As the centuries passed, the idea of ​​applying to UNESCO sprang up around the highest point of the Alps in 2008-2009, on its French and Italian slopes, while the highest peaks were conquered both in the Himalayas and in the Andes.

At the time, the sacred monsters Walter Bonatti and Reinhold Messner see their career rewarded with a Piolet d'Or, the Oscar of the discipline.

A way to overcome sporting achievements and (re) emphasize the "alpine style", these ascents with a minimum of help and equipment "in respect of the environment and people, with an ethic ", says Claude Gardien, guide and project manager on the French side.

- "Lifestyle" -

A steering committee was created in 2011. "We had to domesticate the words of UNESCO, it took us time and it was difficult to find common words to describe the 10,000 facets of mountaineering," says Bernard Prud'homme, Guardian's counterpart. The Swiss will join the project afterwards, bringing their know-how, having their avalanche danger management recognized.

"The bid has made it possible to strengthen links between mountaineer communities and organizations," said Luigi Cortese, member of the bid coordination group.

"Mountaineering is a practice representative of alpine identity as a whole", adds the Italian, whose country has 311,000 members in his alpine club, when Switzerland has 150,000 and France 95,000.

"This is a lifestyle for many," says Pierre Mathey, Secretary General of the Swiss Association of Mountain Guides, "a physical practice with a shared culture, an art made of knowledge, know-how and knowledge acquisition on the environment ".

In contrast to a sport with rules and competitions, mountaineering is the quest for "this world that is not ours", in the words of Robert Tézenas du Montcel, french climber of the in-between -guerres.

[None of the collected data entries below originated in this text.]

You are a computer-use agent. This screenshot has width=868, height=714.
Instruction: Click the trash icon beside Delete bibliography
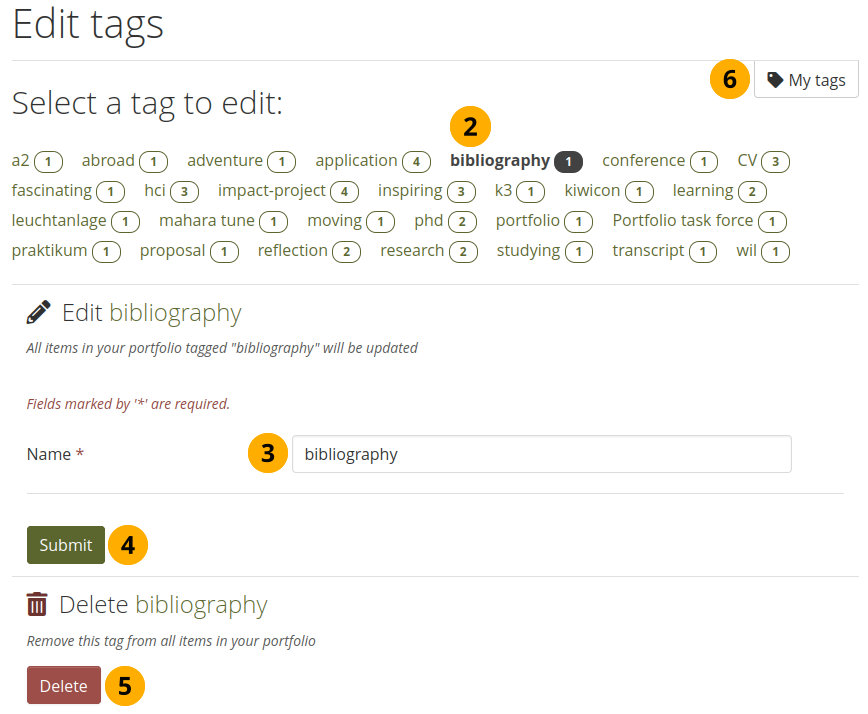37,604
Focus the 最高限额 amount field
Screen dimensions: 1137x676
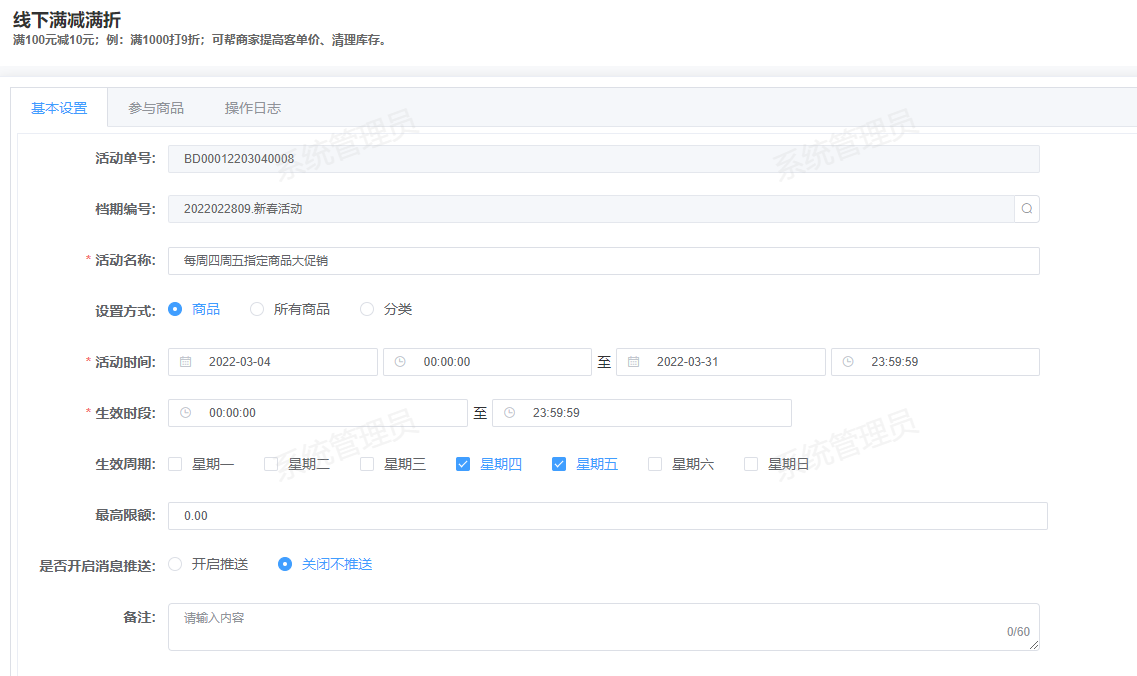(607, 516)
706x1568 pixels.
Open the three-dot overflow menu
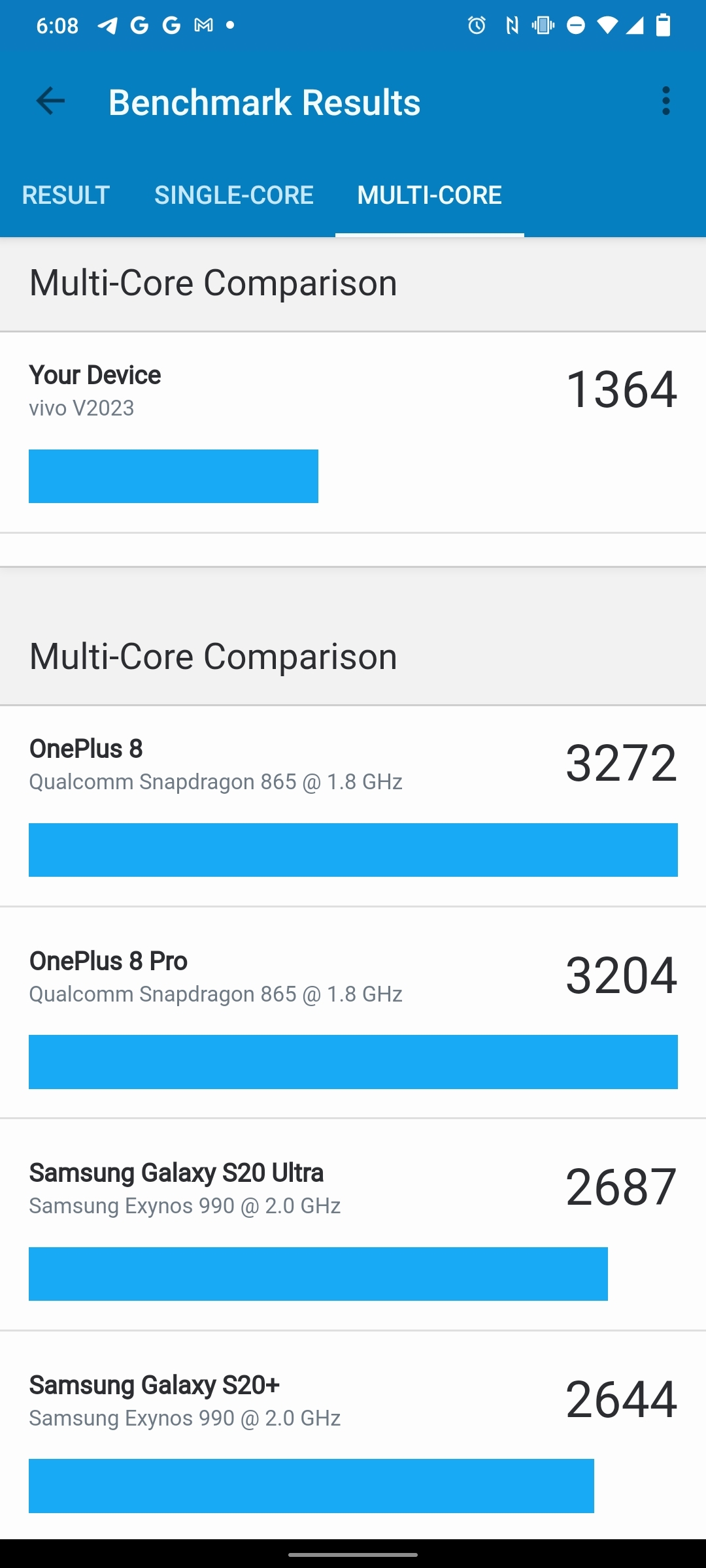click(665, 101)
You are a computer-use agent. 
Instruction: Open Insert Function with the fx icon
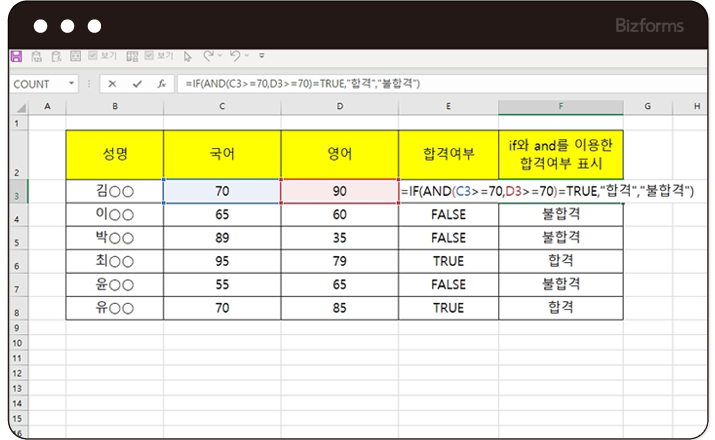coord(161,84)
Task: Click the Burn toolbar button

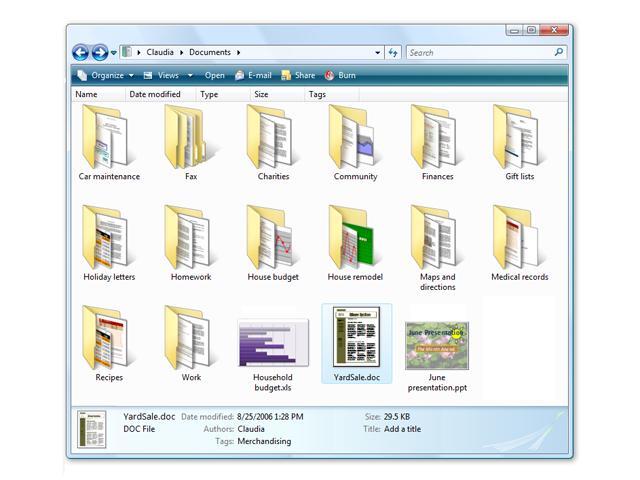Action: point(340,75)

"Mountaineering is accessible to all, you just have to want," says Claude Gardien. "It takes two feet, two hands and a well made head". And again: the British Geoffrey Wintrop Young (1876-1958) continued mountaineering after losing a leg in 1917 during the First World War.

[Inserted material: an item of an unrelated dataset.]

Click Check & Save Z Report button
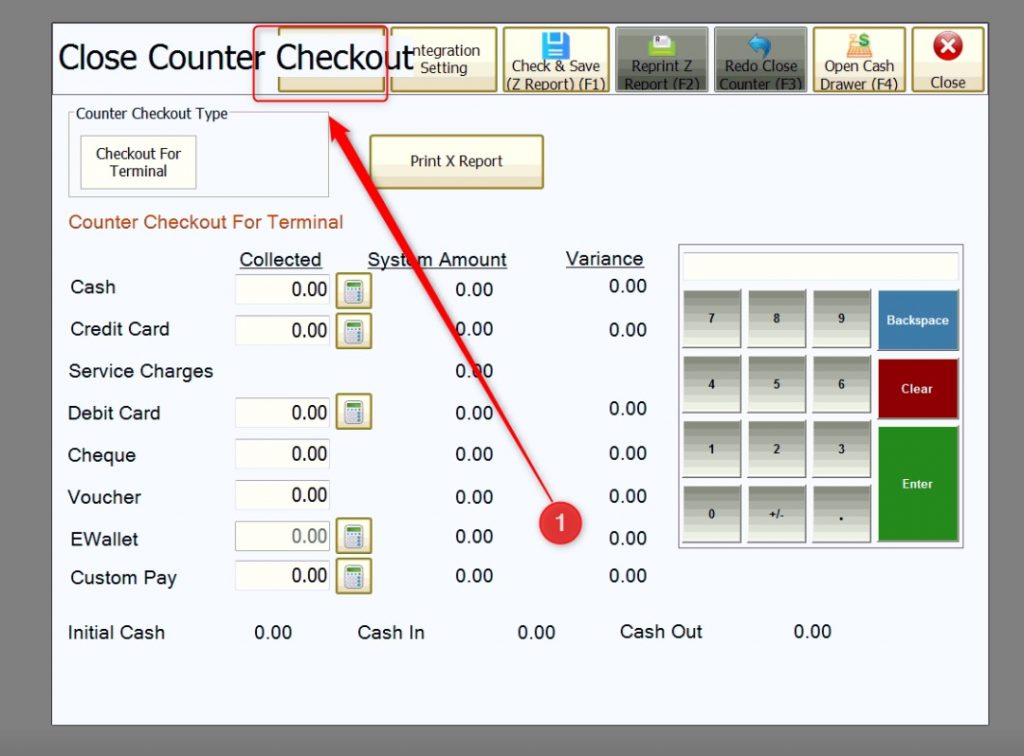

The Unesco Intergovernmental Committee, by placing this practice in the intangible heritage, has thus shown itself to be sensitive to solidarity, to the taste for effort and to the raw contact with the nature of mountaineering. A recognition that gives impetus to the safeguarding measures of a practice badly handled, according to its promoters, by the climate change and the increasing judiciarisation in the event of an accident.